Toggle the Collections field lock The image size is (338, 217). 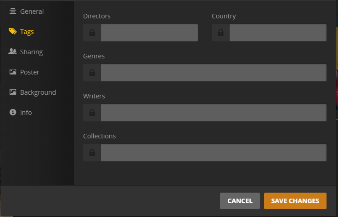pos(92,153)
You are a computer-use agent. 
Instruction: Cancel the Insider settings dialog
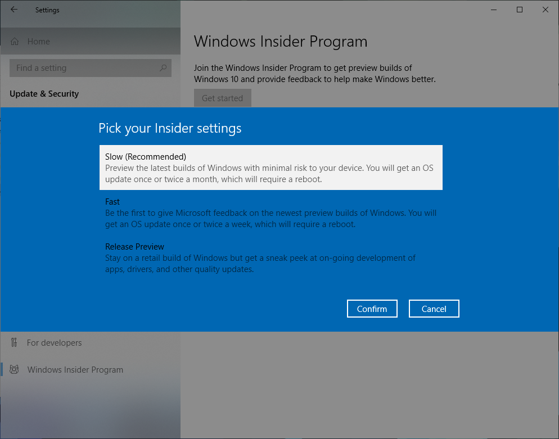coord(434,308)
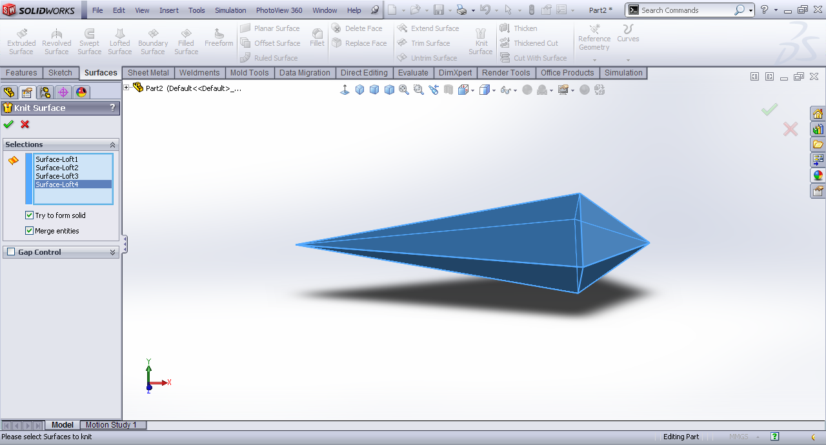
Task: Switch to the Sheet Metal tab
Action: pos(148,73)
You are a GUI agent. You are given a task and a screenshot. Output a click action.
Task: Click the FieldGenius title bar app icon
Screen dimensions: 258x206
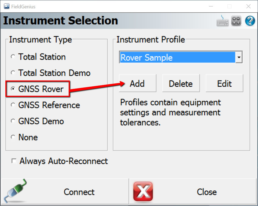click(x=6, y=6)
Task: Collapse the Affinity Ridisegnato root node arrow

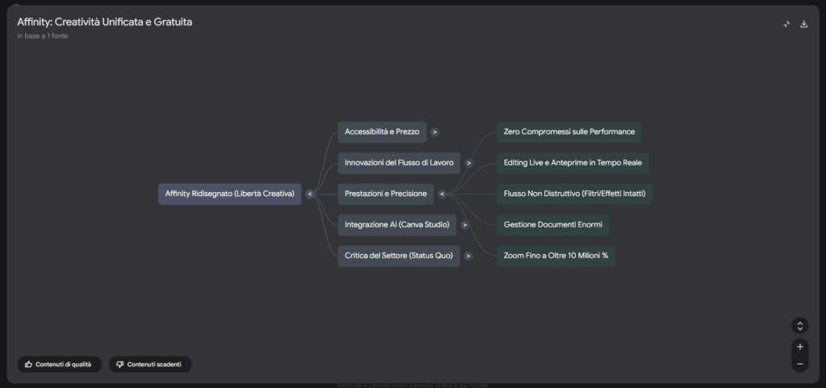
**********
The copy has to start at the line that contains "Screen dimensions: 258x206" and end at the last line of the material above, matching the original exactly and holding no pictures.

**Solution to the exercise**
Screen dimensions: 258x206
click(x=6, y=6)
Task: Collapse the Affinity Ridisegnato root node arrow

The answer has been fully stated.